Se si sceglie di utilizzare i croccantini, si possono
scegliere alimenti caratterizzati da un alto valore di “Proteina Grezza”, che
si può leggere in etichetta.
 
Gli alimenti umidi
Una soluzione ancora migliore sono gli alimenti umidi, che
hanno pochissimi carboidrati e, se sono complementari, anche pochi grassi,
rimanendo composti prevalentemente da proteine (e acqua, che non contribuisce
all’aumento delle calorie). 
In questo modo non solo si da un alimento che contribuisce
poco all’ingrassamento, ma si fornisce un alimento che è molto voluminoso,
quindi più saziante per il cane e per il gatto. 
Se si opta per un’alimentazione casalinga, anche questa può
essere formulata con un basso, o assente, contenuto di carboidrati e un’alta
quota proteica, secondo le indicazioni del veterinario che la formula.
 
La noia del vivere in casa
Parlando di vita in casa, non si può prescindere dal
menzionare il problema più grande, per i nostri animali che vivono in casa: la
noia. 
Per i cani, ma soprattutto per i gatti (perché i cani
vengono comunque portati fuori più volte durante il giorno) la noia è il
problema principale. Non sono adeguatamente stimolati a muoversi, quindi
dormono molto, e costantemente cercano qualcosa da fare. 
Quel qualcosa, solitamente, è mangiare, sia se ci sono degli
alimenti disponibili, sia se il proprietario è molto “accondiscendente” con le
continue richieste di cibo dell’animale.

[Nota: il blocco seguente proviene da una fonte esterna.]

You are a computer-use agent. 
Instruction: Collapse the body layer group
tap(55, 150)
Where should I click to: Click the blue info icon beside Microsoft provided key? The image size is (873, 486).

Del resto, non ha di meglio da fare
per tutto il giorno. 
Ma l’alimento si può utilizzare anche per stimolare il
movimento, sia del cane che, in particolare, del gatto. 
Con gli alimenti secchi (che non sporcano), che possono
essere i croccantini (magari tolti dalla quota giornaliera per evitare
un’assunzione di calorie eccessiva) o snack di altro tipo, tra cui gli alimenti
essiccati, si possono fare delle vere e proprie cacce al tesoro: nascondendoli
negli angoli, sotto i divani, sulle mensole e sui ripiani (per i gatti) si
riesce a stimolare l’istinto di ricerca dell’animale che, di conseguenza, sarà
portato a muoversi, a saltare, a spostarsi per la casa stimolando così il
movimento.

La composizione stessa dell’alimento può essere determinante
nell’evitare l’ingrassamento del cane o del gatto che vive in casa, pur
continuando a saziarlo.

Il gioco, prezioso alleato
Anche i giochi, questo in particolare nei cani, possono
essere fatti con il cibo: lanciare gli alimenti così che il cane vada a
prenderli, invece di fornirli direttamente dalla mano, è benefico per più motivi. 
Da un lato il cane o il gatto si muovono, provano piacere,
vincono la noia, dall’altro giocano con noi, un fattore importante per
migliorare la relazione che abbiamo con loro, una relazione da coltivare ogni
giorno della nostra e della loro vita.

Con il gioco, il cane o il gatto si muovono, provano
piacere, vincono la noia e sopratutto prevengono l’obesità!